Nick Sandmann Recounts Facing ‘Full War Machine of the Mainstream Media,’ Calls for Return to ‘Responsible’ Journalism

By Mairead McArdle

Tuesday, August 25, 2020

 

Nicholas Sandmann, the Covington Catholic High School student who sued major news outlets in the aftermath of their coverage of a controversial interaction he and several of his classmates had with a Native American activist, said Tuesday that the “full war machine of the mainstream media” was unleashed against him and called for a return to “responsible” reporting.

 

Sandmann sued the Washington Post, CNN, the New York Times, and other major outlets for defamation after their coverage portrayed him and his classmates as racist aggressors who cornered Nathan Phillips, an elderly Native American man, during a confrontation near the Lincoln Memorial on January 18 of last year.

 

“My life changed forever in that one moment” Sandmann said during his address to the Republican National Convention. “The full war machine of the mainstream media revved up into attack mode” without researching the full video footage of the incident, investigating Phillips’s motives, or ever asking him for his side of the story.

 

“And do you know why?
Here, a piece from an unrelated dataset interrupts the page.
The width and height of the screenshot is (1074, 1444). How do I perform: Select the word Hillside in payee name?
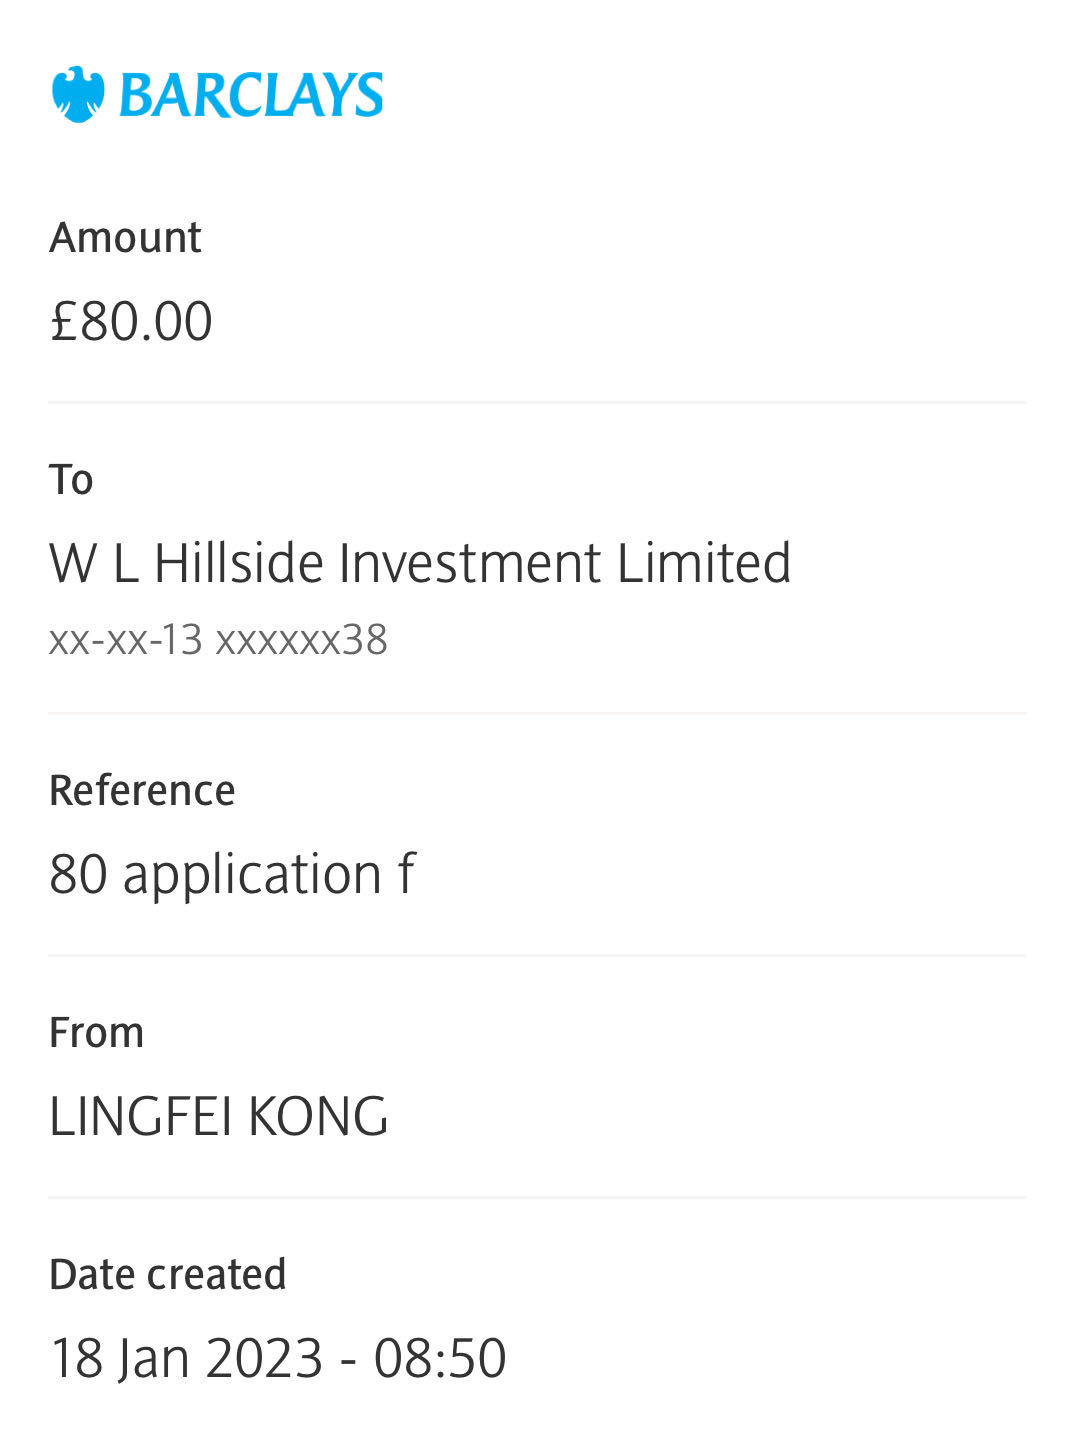tap(239, 563)
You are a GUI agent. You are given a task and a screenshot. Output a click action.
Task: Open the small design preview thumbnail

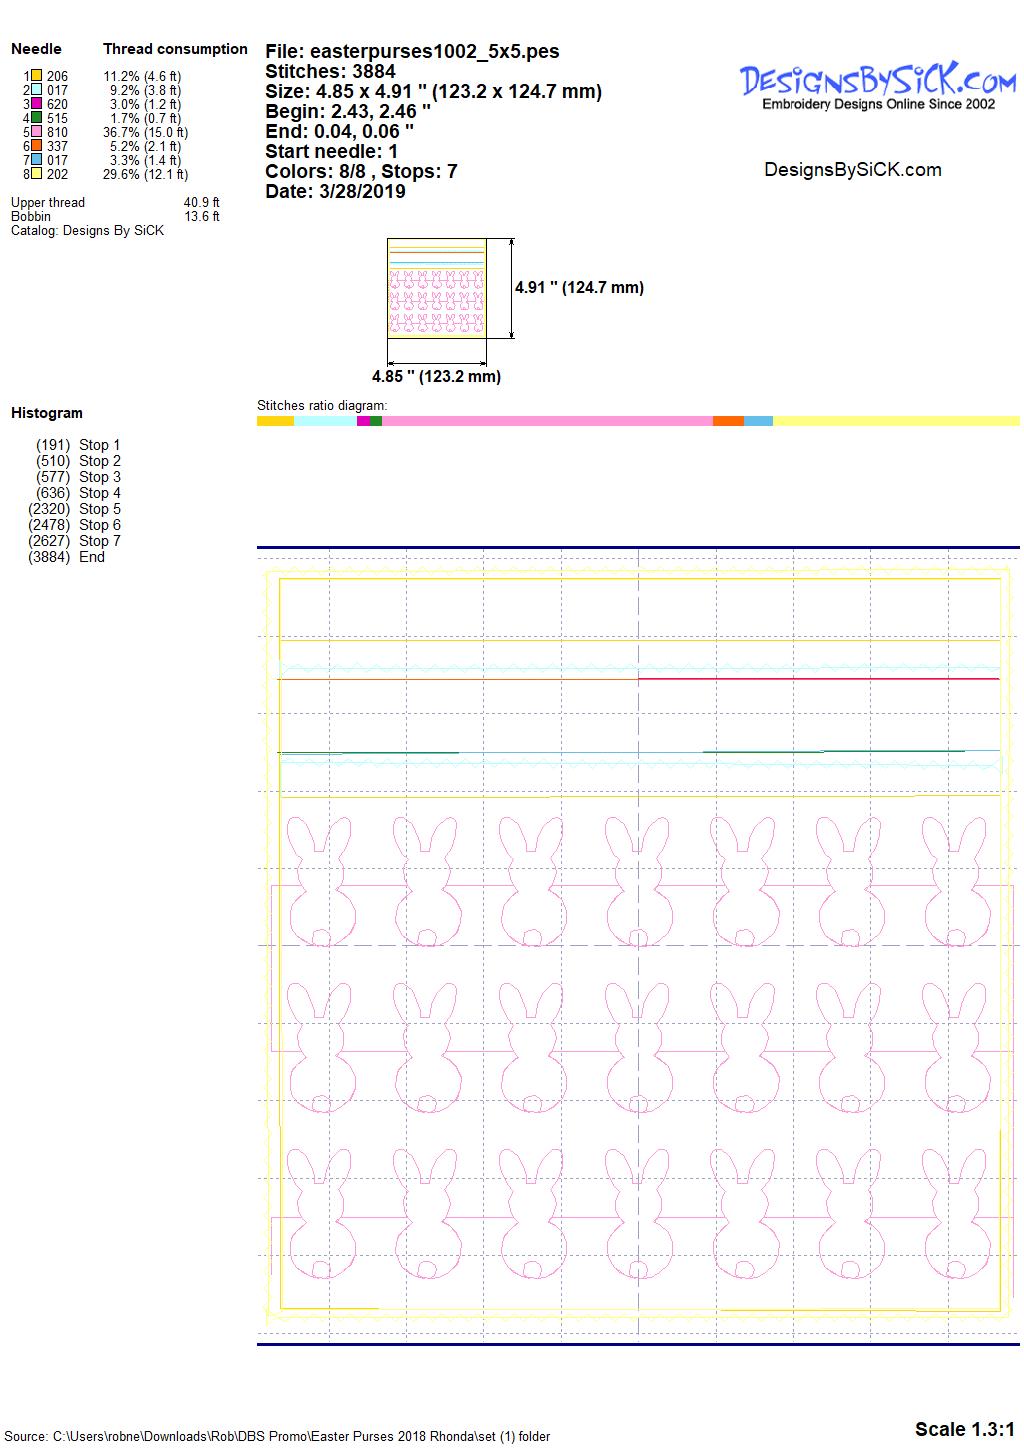(x=436, y=289)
Because the truth was not important,” he added.

 

Viral video of the incident showed Sandmann, who was 16 at the time, and Phillips standing face to face as Phillips loudly beat on a drum inches away from the Kentucky high schooler’s face while Sandmann smirked.

 

NBC asserted that Sandmann “blocked” Phillips and “did not allow him to retreat” during their interaction. But longer versions of the video, released after the media outlets had already reported that Sandmann initiated the confrontation, showed that Phillips approached Sandmann, who stood mostly still during the incident. Before the encounter between Sandmann and Phillips, members of the Black Hebrew Israelites, a militant black nationalist group, began a confrontation with the teenagers, taunting and shouting slurs at them.

 

Sandmann and his classmates, who were attending the annual anti-abortion March for Life, wore “Make America Great Again” caps, another fact initial media reports emphasized.

 

Phillips and other “professional protesters” were looking to turn him into the “latest poster child showing why Trump is bad,” Sandmann said Tuesday.

 

“Looking back now, how could I have possibly imagined that the simple act of putting on that red hat would unleash hate from the left and make myself the target of network and cable news networks nationwide,” Sandmann said.

 

Sandmann recently reached legal settlements with CNN and the Washington Post for an undisclosed sum.